* Task goal: Write out the items exactly, from the line that contains "Select the 'Проект' table header cell" through the last line, including both.
-- START --
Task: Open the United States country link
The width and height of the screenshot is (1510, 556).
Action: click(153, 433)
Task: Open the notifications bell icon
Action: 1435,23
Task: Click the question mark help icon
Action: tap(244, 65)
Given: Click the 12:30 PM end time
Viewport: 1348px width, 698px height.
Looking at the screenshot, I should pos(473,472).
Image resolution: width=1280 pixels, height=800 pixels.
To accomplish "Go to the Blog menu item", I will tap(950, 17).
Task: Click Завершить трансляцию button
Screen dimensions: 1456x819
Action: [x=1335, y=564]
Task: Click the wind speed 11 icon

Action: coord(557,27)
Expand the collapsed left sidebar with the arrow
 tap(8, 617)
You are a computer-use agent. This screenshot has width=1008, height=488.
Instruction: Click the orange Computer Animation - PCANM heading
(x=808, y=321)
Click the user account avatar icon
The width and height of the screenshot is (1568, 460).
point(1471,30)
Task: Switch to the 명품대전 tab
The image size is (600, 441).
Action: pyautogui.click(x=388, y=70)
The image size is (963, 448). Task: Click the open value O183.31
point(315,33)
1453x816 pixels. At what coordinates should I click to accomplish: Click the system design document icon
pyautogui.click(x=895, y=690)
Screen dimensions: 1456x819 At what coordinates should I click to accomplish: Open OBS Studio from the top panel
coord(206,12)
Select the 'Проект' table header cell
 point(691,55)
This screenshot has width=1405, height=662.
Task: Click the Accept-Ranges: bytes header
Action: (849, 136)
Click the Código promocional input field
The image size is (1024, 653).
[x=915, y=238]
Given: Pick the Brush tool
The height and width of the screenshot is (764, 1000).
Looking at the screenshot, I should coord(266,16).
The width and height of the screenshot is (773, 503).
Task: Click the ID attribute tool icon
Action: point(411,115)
-- END --
* Answer to the problem:
Select the 'Проект' table header cell
 point(691,55)
This screenshot has width=1405, height=662.
Task: Click the Accept-Ranges: bytes header
Action: (849, 136)
Click the Código promocional input field
The image size is (1024, 653).
[x=915, y=238]
Given: Pick the Brush tool
The height and width of the screenshot is (764, 1000).
Looking at the screenshot, I should coord(266,16).
The width and height of the screenshot is (773, 503).
Task: Click the ID attribute tool icon
Action: point(411,115)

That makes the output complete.